The native action takes org-id and api-key inputs and runs vulnetix auth login --api-key … --org-id … --store project internally. That writes ./.vulnetix/credentials.json into the workspace. It is safe on an ephemeral runner, but do not upload the workspace as an artifact afterwards. See GitHub Actions.
GitLab CI
Mark the variables Masked and Protected in Settings → CI/CD → Variables. A value is maskable when it is a single line, contains no spaces, and is at least 8 characters — both an ApiKey hex digest and a UUID qualify. Protected restricts the variable to pipelines on protected branches and tags.
vulnetix:
stage: security
image: golang:latest
variables:
VULNETIX_ORG_ID: $VULNETIX_ORG_ID
VULNETIX_API_KEY: $VULNETIX_API_KEY
before_script:
- curl -fsSL https://cli.vulnetix.com/install.sh | sh
- vulnetix auth verify
script:
- vulnetix scan --severity high
Bitbucket Pipelines
Define secured repository variables. Bitbucket redacts them from logs.
pipelines:
pull-requests:
'**':
- step:
name: Vulnetix
image: golang:latest
script:
- curl -fsSL https://cli.vulnetix.com/install.sh | sh
- vulnetix auth verify
- vulnetix scan --severity high
Azure DevOps
Store credentials in a variable group backed by Azure Key Vault. Mark them secret so they are not passed to the task environment implicitly — map them explicitly.
steps:
- task: Bash@3
displayName: Vulnetix scan
env:
VULNETIX_ORG_ID: $(VULNETIX_ORG_ID)
VULNETIX_API_KEY: $(VULNETIX_API_KEY)
inputs:
targetType: inline
script: |
curl -fsSL https://cli.vulnetix.com/install.sh | sh
vulnetix auth verify
vulnetix scan --severity high
Secret variables in Azure Pipelines are not injected into the environment automatically.
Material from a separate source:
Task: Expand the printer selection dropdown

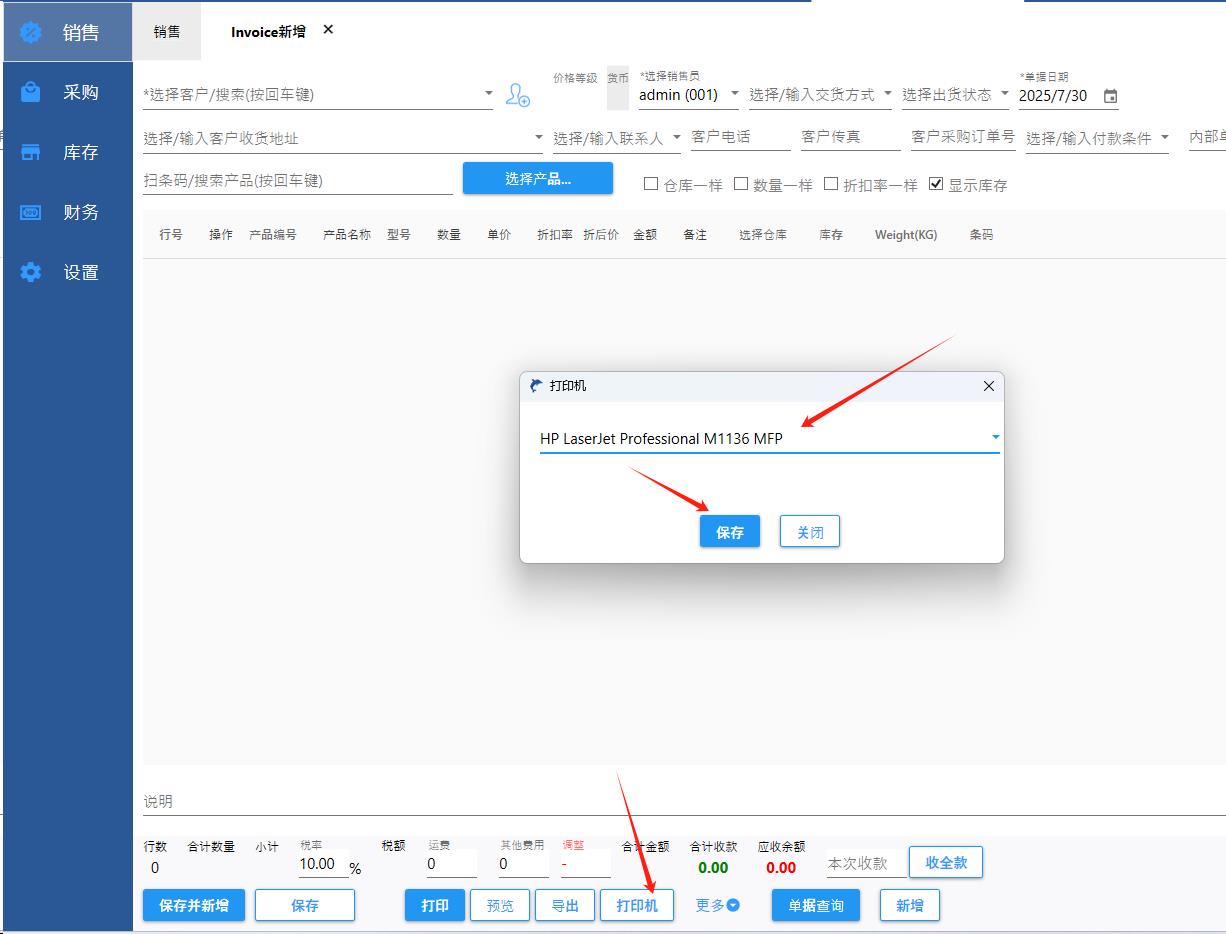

Omitting the env: block gives you an empty VULNETIX_API_KEY and a silent fall through to community access.
Jenkins
pipeline {
agent any
stages {
stage('Vulnetix') {
steps {
withCredentials([
string(credentialsId: 'vulnetix-org-id', variable: 'VULNETIX_ORG_ID'),
string(credentialsId: 'vulnetix-api-key', variable: 'VULNETIX_API_KEY')
]) {
sh '''
curl -fsSL https://cli.vulnetix.com/install.sh | sh
vulnetix auth verify
vulnetix scan --severity high
'''
}
}
}
}
}
Use withCredentials rather than an environment { } block: the binding is scoped to the step, and Jenkins masks the value in console output.
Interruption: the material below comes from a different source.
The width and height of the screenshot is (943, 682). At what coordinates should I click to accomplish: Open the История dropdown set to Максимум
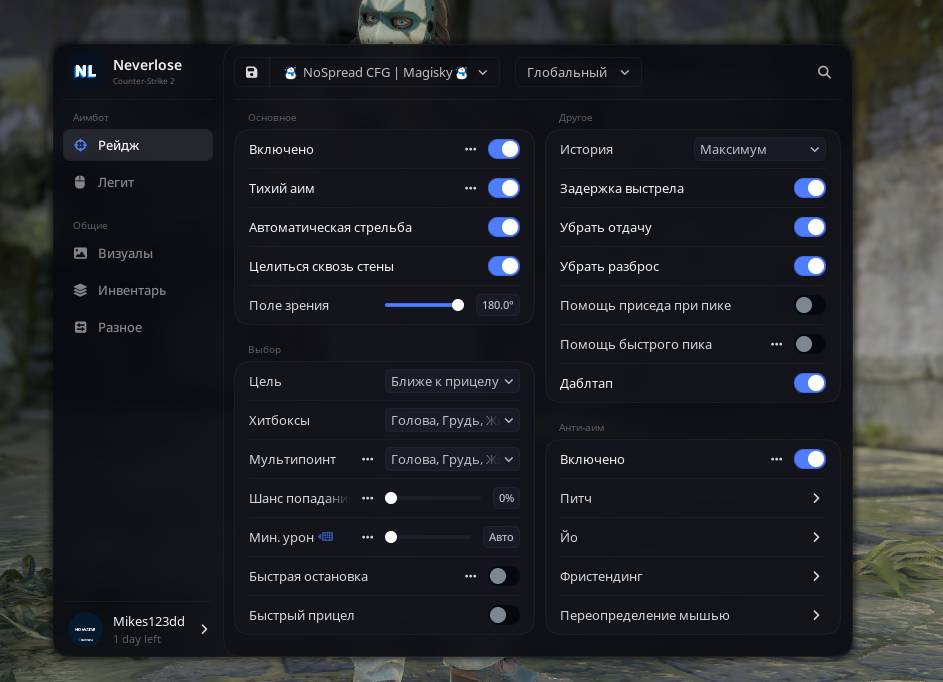[x=759, y=149]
Never use sh "… ${VULNETIX_API_KEY} …" with double quotes — Groovy interpolates before the shell runs, and the secret is written to the build log as part of the command. Single quotes keep expansion in the shell.
Kubernetes
apiVersion: batch/v1
kind: Job
metadata:
name: vulnetix-scan
spec:
template:
spec:
restartPolicy: Never
securityContext:
runAsNonRoot: true
runAsUser: 10001
containers:
- name: vulnetix
image: ghcr.io/example/ci
securityContext:
readOnlyRootFilesystem: true
allowPrivilegeEscalation: false
capabilities: { drop: ["ALL"] }
env:
- name: VULNETIX_API_TOKEN
valueFrom:
secretKeyRef:
name: vulnetix
key: token
command: ["vulnetix", "scan", "--severity", "high"]
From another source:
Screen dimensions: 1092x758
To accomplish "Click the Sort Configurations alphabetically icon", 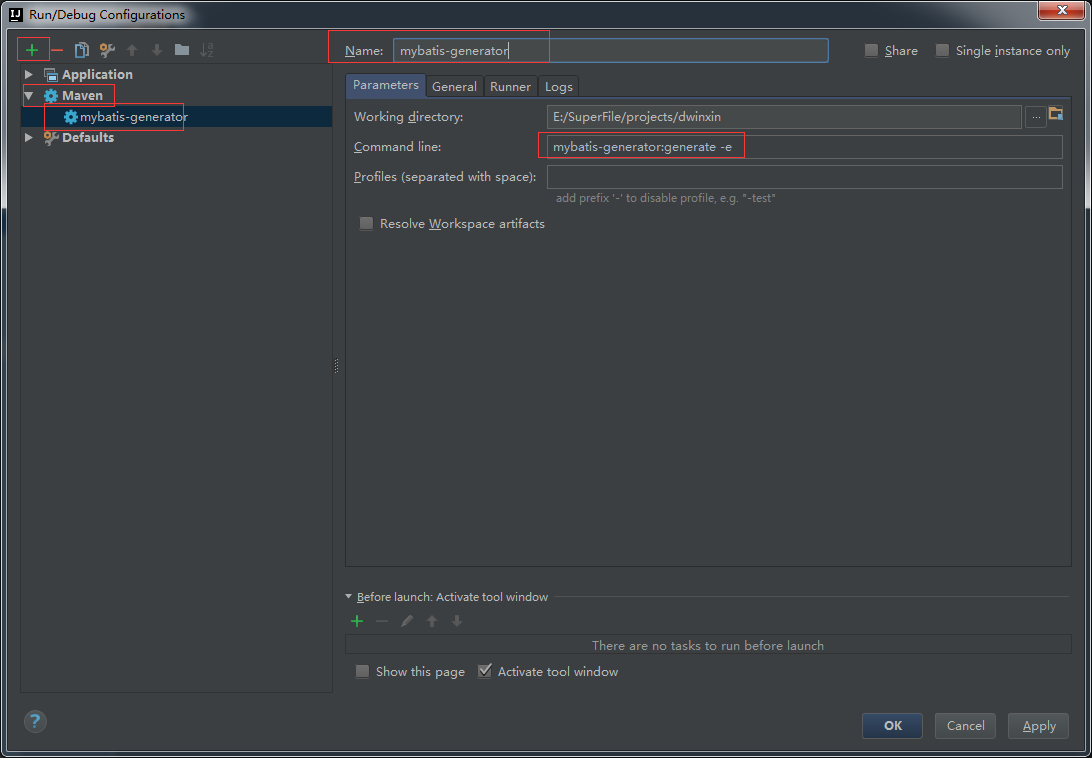I will coord(207,50).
readOnlyRootFilesystem: true guarantees no credential file can be written. Combined with VULNETIX_API_TOKEN this is the strongest configuration available.
Rules That Apply Everywhere
Never put the secret in argv. Every process on the host can read /proc/<pid>/cmdline, and most CI systems echo the command before running it.
vulnetix auth login --api-key 6e40f1c3… # leaks to logs and ps
export VULNETIX_API_KEY=…; vulnetix scan # does not
Never echo a credential to debug it. Print its length or its source instead:
echo "key length: ${#VULNETIX_API_KEY}"
vulnetix auth status | head -n 6
Do not persist the workspace after a --store project login. If the native GitHub Action wrote ./.vulnetix/credentials.json, that path must not appear in any upload-artifact, cache key, or subsequent docker build context.
- name: Remove workspace credentials
if: always()
run: rm -f .vulnetix/credentials.json
Scope tokens per pipeline and rotate them. See Rotation & Revocation.
Assert on the credential source when a pipeline must not silently degrade to community access:
vulnetix auth status | grep -q 'environment' || {
echo "expected an environment credential; refusing to continue"; exit 1;
}
Without this check, a typo in a secret name produces a scan that runs, reports fewer results at community rate limits, and exits 0.